だが、どうにも予想外の反論に、答えを窮している……という訳ではないようだった。
『勿論、人数分の結晶体を用意する、そのための実験に協力するという契約は忘れてはいない、だが上はこれ以上、日本にアータルの研究で後れを取ることを良しとはしない』
どうやら相当、上にせっつかれているようだった。
いや現場の焦りはあくまでも、上のそれが伝わったゆえのモノだ。
焦燥感で功を焦り、慌てふためいているのはむしろ上のほうなのだろう。
そしてそれは相当なものらしい。
「それで、私にどうしろというのだね、研究論文は全て全世界に公開しているが?」
煽っているように聞こえなくもないが、かといってアータシュ自身、本当に解決策に心当たりが無かったこともある。
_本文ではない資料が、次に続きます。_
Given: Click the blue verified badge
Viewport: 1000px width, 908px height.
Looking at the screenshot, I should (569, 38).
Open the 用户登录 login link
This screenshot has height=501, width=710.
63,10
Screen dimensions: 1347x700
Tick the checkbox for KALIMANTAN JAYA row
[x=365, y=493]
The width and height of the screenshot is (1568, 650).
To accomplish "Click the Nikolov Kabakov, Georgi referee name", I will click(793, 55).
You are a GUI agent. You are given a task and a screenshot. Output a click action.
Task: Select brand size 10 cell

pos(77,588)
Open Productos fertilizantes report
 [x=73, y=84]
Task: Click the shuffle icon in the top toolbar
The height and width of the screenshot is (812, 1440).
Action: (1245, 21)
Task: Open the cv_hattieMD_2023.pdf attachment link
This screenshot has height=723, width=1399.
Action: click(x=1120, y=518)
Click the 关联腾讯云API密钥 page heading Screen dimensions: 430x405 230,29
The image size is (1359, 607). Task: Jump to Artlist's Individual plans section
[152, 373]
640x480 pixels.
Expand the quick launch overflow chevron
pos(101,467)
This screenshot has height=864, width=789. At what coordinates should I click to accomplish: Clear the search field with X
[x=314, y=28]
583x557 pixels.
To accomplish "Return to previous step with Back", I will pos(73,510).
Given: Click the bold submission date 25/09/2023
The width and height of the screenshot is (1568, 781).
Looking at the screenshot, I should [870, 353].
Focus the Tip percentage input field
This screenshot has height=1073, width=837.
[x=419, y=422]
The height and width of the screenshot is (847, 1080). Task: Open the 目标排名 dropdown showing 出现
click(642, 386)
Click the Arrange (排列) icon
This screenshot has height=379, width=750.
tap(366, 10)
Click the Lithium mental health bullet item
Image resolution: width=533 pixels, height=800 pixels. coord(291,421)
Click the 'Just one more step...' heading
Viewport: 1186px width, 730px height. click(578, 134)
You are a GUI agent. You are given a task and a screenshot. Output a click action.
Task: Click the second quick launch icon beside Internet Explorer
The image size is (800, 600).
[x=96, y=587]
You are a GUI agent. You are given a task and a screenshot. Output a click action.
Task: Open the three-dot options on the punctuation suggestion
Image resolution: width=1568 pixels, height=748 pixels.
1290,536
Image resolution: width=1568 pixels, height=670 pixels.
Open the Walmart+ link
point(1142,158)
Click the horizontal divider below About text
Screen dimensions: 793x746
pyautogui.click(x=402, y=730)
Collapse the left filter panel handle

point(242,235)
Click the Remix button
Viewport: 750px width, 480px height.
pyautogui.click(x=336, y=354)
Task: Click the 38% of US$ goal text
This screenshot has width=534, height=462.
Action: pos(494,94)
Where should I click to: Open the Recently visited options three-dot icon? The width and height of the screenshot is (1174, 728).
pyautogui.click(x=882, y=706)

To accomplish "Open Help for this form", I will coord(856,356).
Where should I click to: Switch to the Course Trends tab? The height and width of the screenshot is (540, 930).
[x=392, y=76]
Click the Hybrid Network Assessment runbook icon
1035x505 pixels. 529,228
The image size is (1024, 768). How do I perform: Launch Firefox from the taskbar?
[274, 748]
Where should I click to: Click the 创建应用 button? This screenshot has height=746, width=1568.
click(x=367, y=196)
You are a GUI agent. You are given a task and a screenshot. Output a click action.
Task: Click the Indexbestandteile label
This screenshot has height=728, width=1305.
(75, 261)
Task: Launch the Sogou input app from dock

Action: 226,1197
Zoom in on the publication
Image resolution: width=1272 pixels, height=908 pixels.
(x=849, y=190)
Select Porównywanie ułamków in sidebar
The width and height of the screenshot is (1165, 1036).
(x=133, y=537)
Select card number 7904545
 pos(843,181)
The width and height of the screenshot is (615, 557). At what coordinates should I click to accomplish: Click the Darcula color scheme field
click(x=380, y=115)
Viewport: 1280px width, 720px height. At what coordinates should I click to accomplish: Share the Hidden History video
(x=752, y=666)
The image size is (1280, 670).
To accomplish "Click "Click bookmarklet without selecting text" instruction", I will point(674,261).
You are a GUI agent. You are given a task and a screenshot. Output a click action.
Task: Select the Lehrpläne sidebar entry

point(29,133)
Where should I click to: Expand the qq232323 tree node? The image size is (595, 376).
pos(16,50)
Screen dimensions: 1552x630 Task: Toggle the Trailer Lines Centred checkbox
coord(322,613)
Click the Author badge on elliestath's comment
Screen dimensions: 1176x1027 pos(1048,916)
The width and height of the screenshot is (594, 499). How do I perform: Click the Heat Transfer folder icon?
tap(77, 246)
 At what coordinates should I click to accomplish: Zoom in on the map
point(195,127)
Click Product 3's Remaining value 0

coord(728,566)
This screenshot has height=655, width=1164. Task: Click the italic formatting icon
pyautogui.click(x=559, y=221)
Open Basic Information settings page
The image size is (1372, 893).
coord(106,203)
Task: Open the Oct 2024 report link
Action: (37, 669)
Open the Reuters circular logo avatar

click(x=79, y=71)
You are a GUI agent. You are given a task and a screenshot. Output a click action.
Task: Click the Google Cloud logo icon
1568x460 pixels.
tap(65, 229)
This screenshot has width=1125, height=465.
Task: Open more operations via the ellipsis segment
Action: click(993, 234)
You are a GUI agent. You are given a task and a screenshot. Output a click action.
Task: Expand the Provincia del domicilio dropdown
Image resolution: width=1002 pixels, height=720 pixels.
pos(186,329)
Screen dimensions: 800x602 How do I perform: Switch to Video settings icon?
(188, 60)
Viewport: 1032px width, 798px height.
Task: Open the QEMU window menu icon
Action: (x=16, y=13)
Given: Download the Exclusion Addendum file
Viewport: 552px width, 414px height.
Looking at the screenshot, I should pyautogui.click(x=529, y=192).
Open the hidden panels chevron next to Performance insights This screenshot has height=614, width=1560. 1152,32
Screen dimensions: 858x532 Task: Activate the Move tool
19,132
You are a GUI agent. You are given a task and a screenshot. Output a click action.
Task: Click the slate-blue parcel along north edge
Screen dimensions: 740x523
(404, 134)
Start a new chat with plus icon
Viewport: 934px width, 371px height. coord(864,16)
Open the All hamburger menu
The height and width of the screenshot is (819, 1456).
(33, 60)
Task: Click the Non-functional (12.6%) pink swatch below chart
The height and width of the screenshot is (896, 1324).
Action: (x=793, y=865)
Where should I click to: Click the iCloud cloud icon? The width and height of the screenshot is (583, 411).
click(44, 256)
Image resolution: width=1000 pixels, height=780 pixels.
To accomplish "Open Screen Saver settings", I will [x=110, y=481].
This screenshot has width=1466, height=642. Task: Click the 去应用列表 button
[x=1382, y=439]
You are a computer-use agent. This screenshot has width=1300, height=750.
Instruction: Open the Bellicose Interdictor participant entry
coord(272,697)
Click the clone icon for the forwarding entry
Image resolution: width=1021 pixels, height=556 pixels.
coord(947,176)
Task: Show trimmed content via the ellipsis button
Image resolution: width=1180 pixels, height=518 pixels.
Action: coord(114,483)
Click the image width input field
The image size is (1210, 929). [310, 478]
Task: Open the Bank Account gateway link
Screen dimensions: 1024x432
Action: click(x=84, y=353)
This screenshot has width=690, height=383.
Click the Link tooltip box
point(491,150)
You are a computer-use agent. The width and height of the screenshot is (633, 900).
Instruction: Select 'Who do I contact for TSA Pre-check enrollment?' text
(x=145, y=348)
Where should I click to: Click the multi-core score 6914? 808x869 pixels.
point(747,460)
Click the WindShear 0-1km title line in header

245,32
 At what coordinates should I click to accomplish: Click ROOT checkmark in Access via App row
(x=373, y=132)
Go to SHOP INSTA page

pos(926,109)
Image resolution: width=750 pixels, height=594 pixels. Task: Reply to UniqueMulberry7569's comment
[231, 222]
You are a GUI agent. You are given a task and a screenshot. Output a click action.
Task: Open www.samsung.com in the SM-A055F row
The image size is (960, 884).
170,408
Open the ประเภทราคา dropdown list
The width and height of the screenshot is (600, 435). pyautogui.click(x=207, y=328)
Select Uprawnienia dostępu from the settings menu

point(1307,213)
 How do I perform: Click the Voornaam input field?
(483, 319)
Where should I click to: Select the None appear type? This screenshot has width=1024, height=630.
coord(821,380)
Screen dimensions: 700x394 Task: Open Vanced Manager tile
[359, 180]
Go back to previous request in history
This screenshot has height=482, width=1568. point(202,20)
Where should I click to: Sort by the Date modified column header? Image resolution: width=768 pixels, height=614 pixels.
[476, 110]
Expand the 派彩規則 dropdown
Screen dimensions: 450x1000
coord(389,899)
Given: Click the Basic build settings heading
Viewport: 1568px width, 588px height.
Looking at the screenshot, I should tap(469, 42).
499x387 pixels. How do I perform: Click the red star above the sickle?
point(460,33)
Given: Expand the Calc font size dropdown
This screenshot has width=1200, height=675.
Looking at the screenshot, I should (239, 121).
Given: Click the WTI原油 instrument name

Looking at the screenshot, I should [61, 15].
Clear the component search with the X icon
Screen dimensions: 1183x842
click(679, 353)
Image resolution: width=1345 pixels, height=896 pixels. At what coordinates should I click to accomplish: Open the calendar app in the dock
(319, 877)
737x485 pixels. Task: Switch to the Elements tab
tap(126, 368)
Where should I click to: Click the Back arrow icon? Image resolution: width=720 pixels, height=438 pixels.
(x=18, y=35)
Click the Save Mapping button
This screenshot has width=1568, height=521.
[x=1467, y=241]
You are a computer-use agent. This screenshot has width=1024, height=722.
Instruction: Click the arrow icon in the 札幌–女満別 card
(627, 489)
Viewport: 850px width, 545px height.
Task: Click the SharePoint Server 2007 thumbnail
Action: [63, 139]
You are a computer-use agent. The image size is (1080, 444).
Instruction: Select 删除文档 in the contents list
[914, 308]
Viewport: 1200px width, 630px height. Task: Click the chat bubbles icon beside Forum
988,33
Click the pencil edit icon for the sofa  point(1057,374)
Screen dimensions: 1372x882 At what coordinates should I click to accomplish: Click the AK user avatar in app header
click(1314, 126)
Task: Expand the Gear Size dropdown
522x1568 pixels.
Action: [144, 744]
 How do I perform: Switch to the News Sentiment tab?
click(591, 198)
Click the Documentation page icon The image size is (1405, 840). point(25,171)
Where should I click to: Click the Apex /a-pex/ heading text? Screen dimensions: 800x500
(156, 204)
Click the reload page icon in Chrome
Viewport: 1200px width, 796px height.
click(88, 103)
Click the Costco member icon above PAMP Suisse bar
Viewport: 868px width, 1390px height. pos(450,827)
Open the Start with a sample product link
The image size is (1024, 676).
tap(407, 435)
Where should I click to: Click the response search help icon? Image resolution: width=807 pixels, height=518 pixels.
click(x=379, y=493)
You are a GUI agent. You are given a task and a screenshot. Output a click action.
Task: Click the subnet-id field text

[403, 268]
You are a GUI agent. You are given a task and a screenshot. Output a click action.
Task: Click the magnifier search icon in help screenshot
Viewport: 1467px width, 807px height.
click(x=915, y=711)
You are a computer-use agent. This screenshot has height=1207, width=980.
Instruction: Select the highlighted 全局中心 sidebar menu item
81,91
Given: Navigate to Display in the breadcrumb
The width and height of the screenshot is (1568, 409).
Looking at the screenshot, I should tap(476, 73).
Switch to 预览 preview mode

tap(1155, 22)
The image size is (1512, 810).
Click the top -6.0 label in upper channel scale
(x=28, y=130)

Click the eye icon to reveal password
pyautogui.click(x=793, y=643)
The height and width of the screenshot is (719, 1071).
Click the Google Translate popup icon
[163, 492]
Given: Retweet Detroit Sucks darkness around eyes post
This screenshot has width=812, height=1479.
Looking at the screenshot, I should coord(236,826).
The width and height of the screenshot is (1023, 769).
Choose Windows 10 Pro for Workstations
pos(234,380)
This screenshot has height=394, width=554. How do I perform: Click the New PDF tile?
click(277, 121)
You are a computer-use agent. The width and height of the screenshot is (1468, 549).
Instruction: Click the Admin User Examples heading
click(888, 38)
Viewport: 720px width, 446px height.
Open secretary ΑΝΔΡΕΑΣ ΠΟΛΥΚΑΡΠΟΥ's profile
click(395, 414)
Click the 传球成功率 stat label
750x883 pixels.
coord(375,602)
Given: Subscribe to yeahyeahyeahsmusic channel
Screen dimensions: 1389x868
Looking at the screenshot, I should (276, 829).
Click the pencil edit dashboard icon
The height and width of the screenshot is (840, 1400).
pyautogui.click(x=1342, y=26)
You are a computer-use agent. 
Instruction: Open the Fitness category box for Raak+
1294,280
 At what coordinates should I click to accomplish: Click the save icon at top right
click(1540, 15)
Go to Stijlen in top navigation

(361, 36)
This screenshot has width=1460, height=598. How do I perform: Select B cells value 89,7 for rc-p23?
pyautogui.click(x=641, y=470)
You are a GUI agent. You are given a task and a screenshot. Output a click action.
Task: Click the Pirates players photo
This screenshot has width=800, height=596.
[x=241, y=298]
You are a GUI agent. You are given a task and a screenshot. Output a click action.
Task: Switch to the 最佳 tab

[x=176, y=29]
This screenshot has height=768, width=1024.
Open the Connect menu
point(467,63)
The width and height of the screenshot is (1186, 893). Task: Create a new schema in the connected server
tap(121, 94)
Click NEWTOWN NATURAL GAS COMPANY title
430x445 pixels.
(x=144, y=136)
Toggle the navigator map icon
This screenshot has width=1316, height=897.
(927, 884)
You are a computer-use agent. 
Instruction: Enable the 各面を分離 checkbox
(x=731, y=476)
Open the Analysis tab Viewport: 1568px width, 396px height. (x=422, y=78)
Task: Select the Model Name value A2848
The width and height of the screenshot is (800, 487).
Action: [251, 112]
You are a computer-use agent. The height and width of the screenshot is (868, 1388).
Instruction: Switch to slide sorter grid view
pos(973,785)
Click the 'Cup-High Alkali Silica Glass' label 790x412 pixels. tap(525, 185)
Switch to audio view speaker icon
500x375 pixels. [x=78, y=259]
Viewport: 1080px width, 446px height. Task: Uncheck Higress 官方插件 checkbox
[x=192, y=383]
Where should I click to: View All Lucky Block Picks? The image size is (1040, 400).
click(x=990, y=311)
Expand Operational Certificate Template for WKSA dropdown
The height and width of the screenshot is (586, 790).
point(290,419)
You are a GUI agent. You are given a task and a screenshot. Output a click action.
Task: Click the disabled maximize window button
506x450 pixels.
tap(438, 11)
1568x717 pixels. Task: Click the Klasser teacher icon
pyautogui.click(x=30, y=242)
『多少無理のある作戦ではあるが、上にこちらがアドバンテージを握っていることを示したい』
音声だけの通信なので、相手に顔は見えていないが、それでもアータシュは露骨に眉をひそめる。
「つまり?」
『アフラ側に一人、ダエーワを潜り込ませる。スパイを一人、送り込んだという名目で功とする』
「……ふっ、はははっ、本気かね? クスティの二重使用は危険だぞ? そこまでのリスクを負ってまで立てるような功かねそれは」
『なぜ笑う、こちらは本気だ』
相手の声に怒気が混ざる。
「いやすまない、君達の上が、君達のことを、ただ特区へと潜入し、その上辺だけを漁っている産業スパイだと思い込んでいることを忘れていたのだよ。真実は、その中枢と繋がりをもった重要人物となっているというのに」
『それがお前の提示した契約だろう。結晶体を渡すことを条件に、上には報告せずに実験というの名の戦闘行為に参加しろとな、こちらとしても、そんなことが知れたら国際問題となる』
「わかっているさ、先ほどのスパイの件、了承しよう、これで堂々と中枢に潜り込んだと報告出来るわけだ。特区の治安部隊、小型のアータル制御装置を手に入れたとな、そんなもの既に手に入れているというのに」
『その面倒な契約をしてきたのは貴様だ!』
とうとう、堪忍袋の緒が切れたようだった。
「悪かった、しかしどちらにとっても必要なことだった。そうだろう……さて、それより、そのスパイといのは誰だ、まさか君か?」
『サルヴァだ、要件はこれだけだ、通信終わるぞ』
そういってブツっと音を立てて通信が切れる。
その時だった。
部屋に備え付けられたインターホンが鳴る。
『アータシュ様、統様とタルサ様、それにノーリッジ様も到着しました』
「ふむ、通してくれ」
先ほどとは違う調子に変わるアータシュ、この辺りは慣れたものだ。
『それと……もう一人、来客の方が……』
「何?』
サルヴァがもう来たのかと考えたアータシュだったが、その後に続く言葉には流石に驚愕を隠せなかった。
『それが、アータルに関する少女だとかで……ノーリッジさんも、調べれば分かることだと言っておられて……』
アータルに関する事、こと特区において、それに最も詳しいのがアータシュであり、その表も裏も知り尽くし、完全に管理しているのだ。
そのアータシュが知らない、アータルに関する存在。
それは驚愕と困惑と、そして一種の感慨でもあった。
(よもや、この歳になって、ここまで驚き、心動かされる事があるとはな)
「その少女も連れて通せ、ノーリッジ君の言うことなら間違いあるまい」
アータシュは一人、来客を待った。